An Introduction to Decanting

Decanting is one of those subjects that keeps coming up at wine tastings. Why should you do it? When should you do it? How do you do it? This week Eater provides an excellent introduction in Ask a Somm: When Should I Decant?

As the article points out, not all wines benefit from decanting. How do you decide whether or not to decant when you don’t know the wine well and don’t happen to have a sommelier on hand to advise you? You let your taste buds tell you.

Open the bottle before serving time and give it a taste, then decide whether to decant or not. For an older bottle, this would typically be right before serving, for a younger one allow an hour or more.  You don’t need to know the wine well, just have some idea of how wine changes as it interacts with the air. You probably have some sense of this already, but I have a simple experiment to help you sharpen your skills.

Pick a bottle that you think might benefit from decanting. A good place to start would be a mid-price cabernet sauvignon or a syrah that’s 2 or 3 years old, but pick anything you like, you will learn something. Then get some large bowl red wine glasses out.

Open the bottle, pour a glass right up to the widest part of the bowl, then re-cork the bottle. Taste the wine, but don’t drink it up! You’re going to need it later. Make some notes on the color, aroma, and flavor, then go away for 30 or 40 minutes. Here’s the hard part: only drink water while you’re waiting.
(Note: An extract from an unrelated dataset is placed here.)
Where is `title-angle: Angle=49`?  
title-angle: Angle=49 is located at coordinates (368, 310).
When you come back, pour a second glass just like you did with the first. Taste it and compare to the notes you made when you first opened the bottle. It may have changed some, but probably not too much. Now taste the one that has been sitting out for a while and make notes on color, aroma, and flavor. When you compare these notes to those from your first taste you probably are going to find some differences, and that’s what decanting gets you, just a bottle at a time instead of a glass at a time.
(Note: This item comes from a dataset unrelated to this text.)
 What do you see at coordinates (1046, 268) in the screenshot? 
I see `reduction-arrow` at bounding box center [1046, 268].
If you have the curiosity and patience, keep going with another glass every 30 to 40 minutes to see how the wine changes. Whether you keep adding new glasses or just continue with your first two or three, I recommend varying the order you taste them in as doing so may reveal different qualities in the wine.

Now that you know what to expect, you’re ready to start decanting. Don’t let the lack of a decanter hold you back on a wine that needs it. Any glass container that allows the wine to spread out and interact with the air can work. A one-quart measuring cup, for example. It may not be pretty, but that’s easily solved– when the wine is ready, just use a funnel to pour it back into the bottle for serving.